What to do: Reproduce the following data verbatim, preserving every line as given.

Records:

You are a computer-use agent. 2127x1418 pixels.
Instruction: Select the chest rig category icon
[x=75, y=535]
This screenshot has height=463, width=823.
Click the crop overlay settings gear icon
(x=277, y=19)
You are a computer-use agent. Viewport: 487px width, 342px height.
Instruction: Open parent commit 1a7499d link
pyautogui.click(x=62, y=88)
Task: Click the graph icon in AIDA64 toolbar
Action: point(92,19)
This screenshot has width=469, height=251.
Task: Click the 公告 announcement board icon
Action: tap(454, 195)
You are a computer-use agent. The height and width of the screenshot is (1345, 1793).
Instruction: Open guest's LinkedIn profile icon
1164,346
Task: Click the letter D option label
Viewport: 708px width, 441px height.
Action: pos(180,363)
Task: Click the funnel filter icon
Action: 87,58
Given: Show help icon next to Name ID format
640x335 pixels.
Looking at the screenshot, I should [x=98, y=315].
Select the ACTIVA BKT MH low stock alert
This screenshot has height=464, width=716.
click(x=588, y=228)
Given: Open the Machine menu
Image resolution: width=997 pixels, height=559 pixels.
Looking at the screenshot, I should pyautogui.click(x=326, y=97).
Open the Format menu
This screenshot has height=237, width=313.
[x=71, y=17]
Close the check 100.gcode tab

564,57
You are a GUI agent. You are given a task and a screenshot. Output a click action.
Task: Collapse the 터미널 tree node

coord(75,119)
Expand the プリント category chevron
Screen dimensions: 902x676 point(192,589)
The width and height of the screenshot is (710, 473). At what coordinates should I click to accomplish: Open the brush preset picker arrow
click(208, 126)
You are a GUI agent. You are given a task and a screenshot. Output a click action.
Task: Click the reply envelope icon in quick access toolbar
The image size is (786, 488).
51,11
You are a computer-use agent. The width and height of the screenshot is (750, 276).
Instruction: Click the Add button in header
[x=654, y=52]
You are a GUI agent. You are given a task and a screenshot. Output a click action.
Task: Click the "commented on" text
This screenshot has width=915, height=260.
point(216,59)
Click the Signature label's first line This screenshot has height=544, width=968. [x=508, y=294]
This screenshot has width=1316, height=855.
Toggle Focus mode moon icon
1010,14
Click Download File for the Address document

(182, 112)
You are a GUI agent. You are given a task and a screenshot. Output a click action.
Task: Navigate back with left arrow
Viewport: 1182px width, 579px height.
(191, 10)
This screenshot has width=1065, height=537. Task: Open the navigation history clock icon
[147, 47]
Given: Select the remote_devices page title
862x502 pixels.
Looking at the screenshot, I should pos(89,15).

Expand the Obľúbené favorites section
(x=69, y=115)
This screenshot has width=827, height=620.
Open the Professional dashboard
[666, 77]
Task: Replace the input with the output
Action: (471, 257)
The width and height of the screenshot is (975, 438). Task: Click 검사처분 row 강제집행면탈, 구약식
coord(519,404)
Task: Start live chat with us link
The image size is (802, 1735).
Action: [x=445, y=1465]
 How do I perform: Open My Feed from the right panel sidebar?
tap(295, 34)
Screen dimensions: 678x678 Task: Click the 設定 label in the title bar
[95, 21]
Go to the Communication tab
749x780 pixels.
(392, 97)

Full output:
You are a computer-use agent. 2127x1418 pixels.
Instruction: Select the chest rig category icon
[x=75, y=535]
This screenshot has height=463, width=823.
Click the crop overlay settings gear icon
(x=277, y=19)
You are a computer-use agent. Viewport: 487px width, 342px height.
Instruction: Open parent commit 1a7499d link
pyautogui.click(x=62, y=88)
Task: Click the graph icon in AIDA64 toolbar
Action: point(92,19)
This screenshot has width=469, height=251.
Task: Click the 公告 announcement board icon
Action: tap(454, 195)
You are a computer-use agent. The height and width of the screenshot is (1345, 1793).
Instruction: Open guest's LinkedIn profile icon
1164,346
Task: Click the letter D option label
Viewport: 708px width, 441px height.
Action: pos(180,363)
Task: Click the funnel filter icon
Action: 87,58
Given: Show help icon next to Name ID format
640x335 pixels.
Looking at the screenshot, I should [x=98, y=315].
Select the ACTIVA BKT MH low stock alert
This screenshot has height=464, width=716.
click(x=588, y=228)
Given: Open the Machine menu
Image resolution: width=997 pixels, height=559 pixels.
Looking at the screenshot, I should pyautogui.click(x=326, y=97).
Open the Format menu
This screenshot has height=237, width=313.
[x=71, y=17]
Close the check 100.gcode tab

564,57
You are a GUI agent. You are given a task and a screenshot. Output a click action.
Task: Collapse the 터미널 tree node

coord(75,119)
Expand the プリント category chevron
Screen dimensions: 902x676 point(192,589)
The width and height of the screenshot is (710, 473). At what coordinates should I click to accomplish: Open the brush preset picker arrow
click(208, 126)
You are a GUI agent. You are given a task and a screenshot. Output a click action.
Task: Click the reply envelope icon in quick access toolbar
The image size is (786, 488).
51,11
You are a computer-use agent. The width and height of the screenshot is (750, 276).
Instruction: Click the Add button in header
[x=654, y=52]
You are a GUI agent. You are given a task and a screenshot. Output a click action.
Task: Click the "commented on" text
This screenshot has width=915, height=260.
point(216,59)
Click the Signature label's first line This screenshot has height=544, width=968. [x=508, y=294]
This screenshot has width=1316, height=855.
Toggle Focus mode moon icon
1010,14
Click Download File for the Address document

(182, 112)
You are a GUI agent. You are given a task and a screenshot. Output a click action.
Task: Navigate back with left arrow
Viewport: 1182px width, 579px height.
(191, 10)
This screenshot has width=1065, height=537. Task: Open the navigation history clock icon
[147, 47]
Given: Select the remote_devices page title
862x502 pixels.
Looking at the screenshot, I should pos(89,15).

Expand the Obľúbené favorites section
(x=69, y=115)
This screenshot has width=827, height=620.
Open the Professional dashboard
[666, 77]
Task: Replace the input with the output
Action: (471, 257)
The width and height of the screenshot is (975, 438). Task: Click 검사처분 row 강제집행면탈, 구약식
coord(519,404)
Task: Start live chat with us link
The image size is (802, 1735).
Action: [x=445, y=1465]
 How do I perform: Open My Feed from the right panel sidebar?
tap(295, 34)
Screen dimensions: 678x678 Task: Click the 設定 label in the title bar
[95, 21]
Go to the Communication tab
749x780 pixels.
(392, 97)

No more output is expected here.